This is a brief tutorial to get started with Hyperledger fabric, one of the most popular private blockchain (sorry, hashchain) platforms. Corrections and additional requests are welcomed. The main and official tutorial is available at https://hyperledger-fabric.readthedocs.io/en/latest/chaincode4ade.html and here we provide some additional comments.
- We need to have curl available, which comes in most all Linux distributions. Check with:
> curl --version
curl 7.59.0 ...
-
If we don't yet have it, install Go language.
-
If we don't yet have it, install Docker and Docker Compose.
Official guidelines at https://hyperledger-fabric.readthedocs.io/en/latest/install.html will ask us to run some script from the Internet, something like curl -sSL http://bit.ly/2ysbOFE | bash -s 1.4.0-rc1
which points to something like https://raw.githubusercontent.com/hyperledger/fabric/master/scripts/bootstrap.sh
.
Running scripts from the Internet can be harmful, so we must be careful. As a general rule, we should not mix our development environment with the one we use for personal things, banking etc.

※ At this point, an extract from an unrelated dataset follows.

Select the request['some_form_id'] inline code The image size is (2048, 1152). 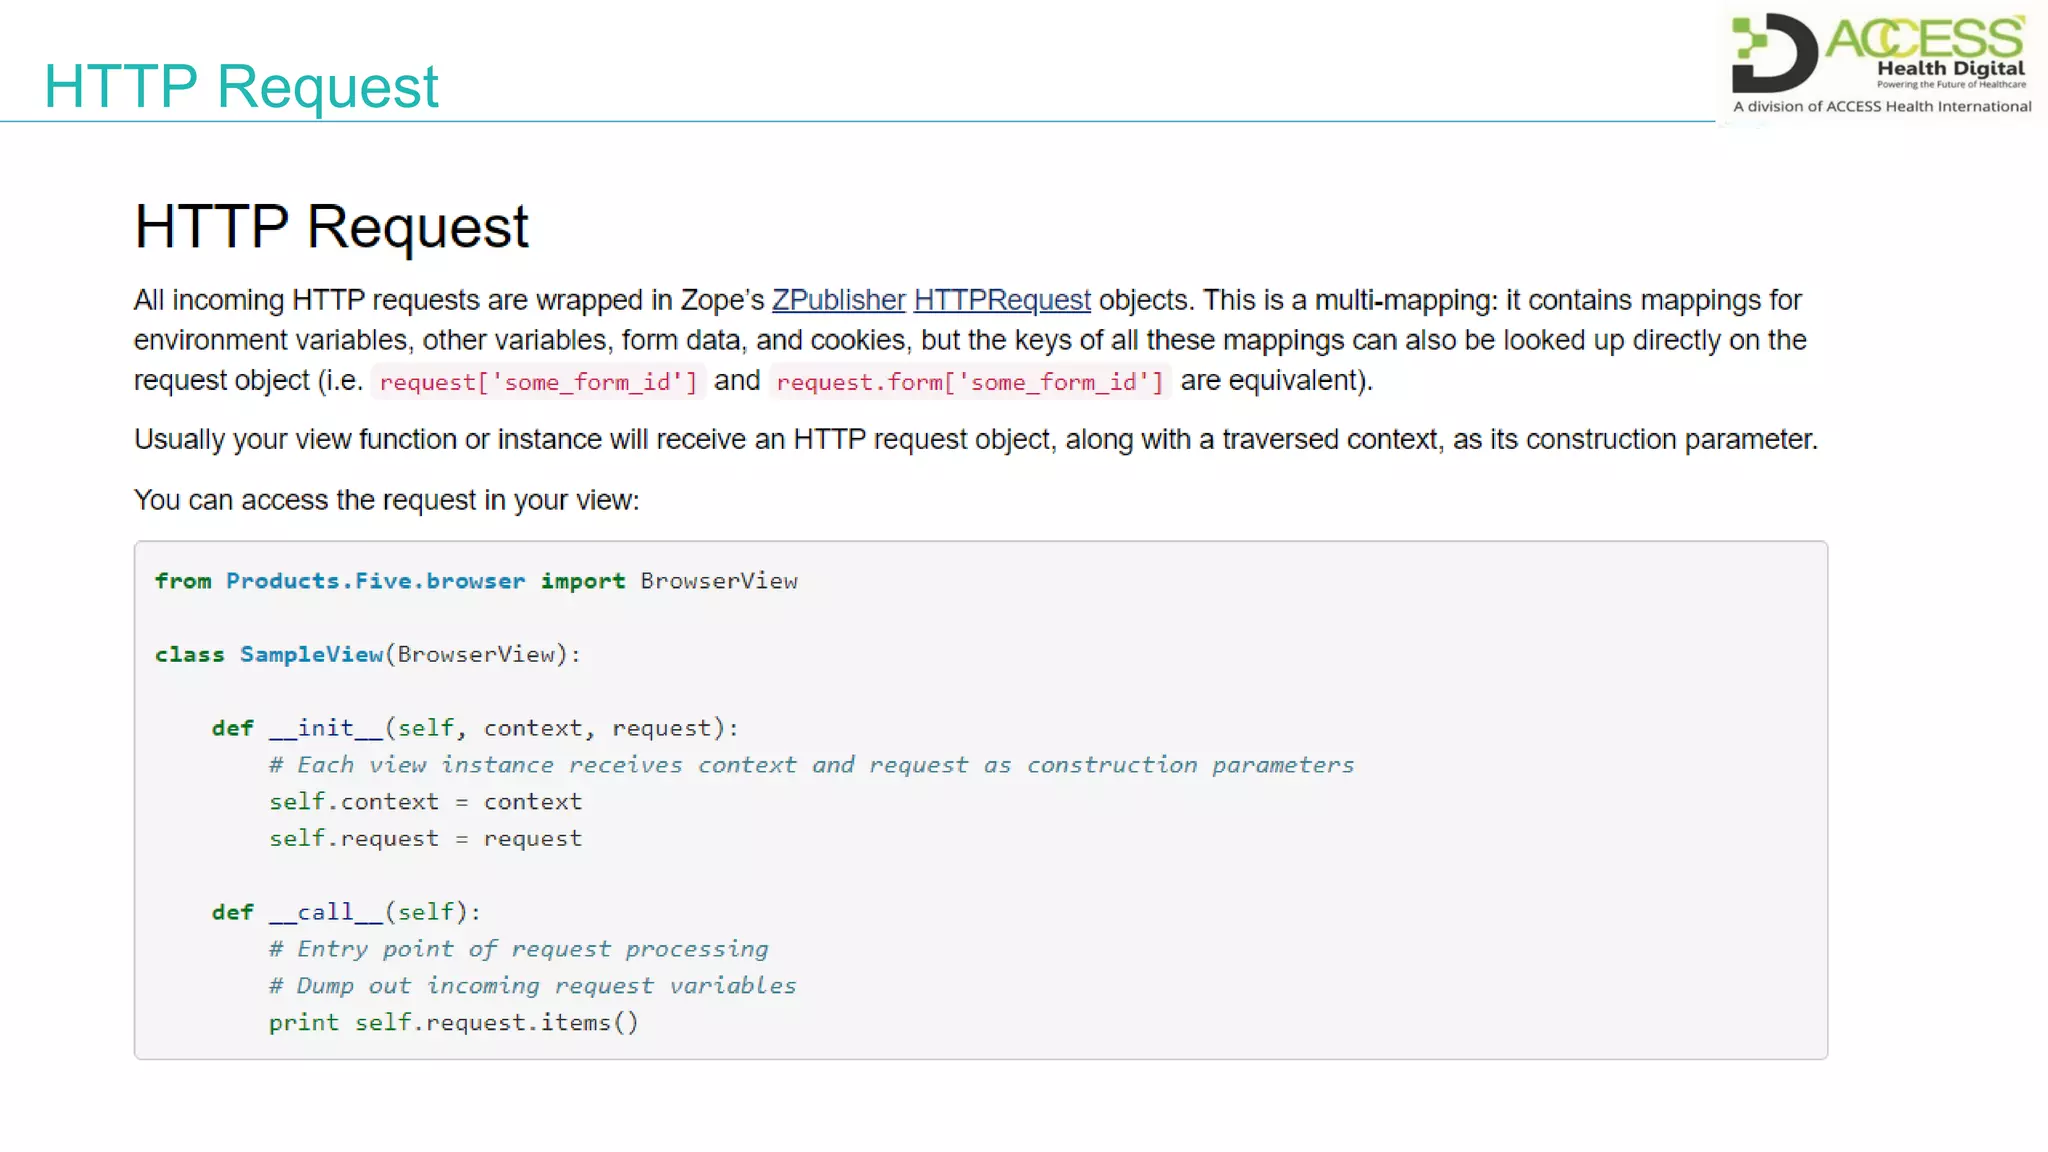point(538,382)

As we will come to see, lots of preparation work is running various scripts as there are currently no prepared packages that would abstract this away. Anyhow, this script will automatically:
- clone
fabric-samples
repository to your current directory; - download several binaries to a
/bin
subdirectory (configtxgen, configtxlator, cryptogen, discover, fabric-ca-client, get-docker-images.sh, demixgen, orderer, peer), which are used for various things in fabric, for examplecryptogen
is used to create test certificates and signing keys ; - download several docker images and yaml files, all in all up to several GB for fabric v1.4, so be prepared:
REPOSITORY SIZE SHARED SIZE UNIQUE SIZE
docker.io/hyperledger/fabric-javaenv 1.756 GB 1.389 GB 367.7 MB
docker.io/hyperledger/fabric-tools 1.56 GB 1.389 GB 171.3 MB
docker.io/hyperledger/fabric-ca 243.7 MB 123.7 MB 120 MB
docker.io/hyperledger/fabric-ccenv 1.426 GB 1.389 GB 37.13 MB
docker.io/hyperledger/fabric-orderer 149.9 MB 123.7 MB 26.22 MB
docker.io/hyperledger/fabric-peer 156.5 MB 123.7 MB 32.86 MB
docker.io/hyperledger/fabric-zookeeper 1.432 GB 1.389 GB 43.78 MB
docker.io/hyperledger/fabric-kafka 1.442 GB 1.389 GB 53.8 MB
docker.io/hyperledger/fabric-couchdb 1.495 GB 1.389 GB 106.9 MB
In the end, we end up with 100 files in these directories ( 40 of them):
.
├── balance-transfer
│ ├── app
│ ├── artifacts
│ └── typescript
├── basic-network
│ ├── config
│ └── crypto-config
├── bin
├── chaincode
│ ├── abac
│ ├── chaincode_example02
│ ├── fabcar
│ ├── marbles02
│ ├── marbles02_private
│ └── sacc
├── chaincode-docker-devmode
│ ├── chaincode
│ └── msp
├── commercial-paper
│ └── organization
├── config
├── fabcar
│ ├── javascript
│ ├── javascript-low-level
│ └── typescript
├── fabric-ca
│ └── scripts
├── first-network
│ ├── base
│ ├── channel-artifacts
│ ├── org3-artifacts
│ └── scripts
├── high-throughput
│ ├── chaincode
│ └── scripts
└── scripts
└── Jenkins_Scripts
As we can see, there's lots of material to get us up to speed, but each example use-case could take quite sime time to study.
Let's continue with the Hyperledger fabric intro tutorial "Chaincode for Developers", officially described at https://hyperledger-fabric.readthedocs.io/en/latest/chaincode4ade.html and provide some more context along the way.
What will we do:
-
Prepare a simple chaincode (a.k.a. a smart contract) written in Go in
sacc.go
, that will store a value on the blockchain and later read that value back. -
Create the network chaincodedockerdevmode_default with 4 services (orderer, peer, cli, chaincode). It will keep our terminal window busy with various logs, so we will only observe this window later.
docker-compose -f docker-compose-simple.yaml up
-
Start our chaincode in the second terminal.
docker exec -it chaincode bash
-
Interact with our chaincode through the third terminal.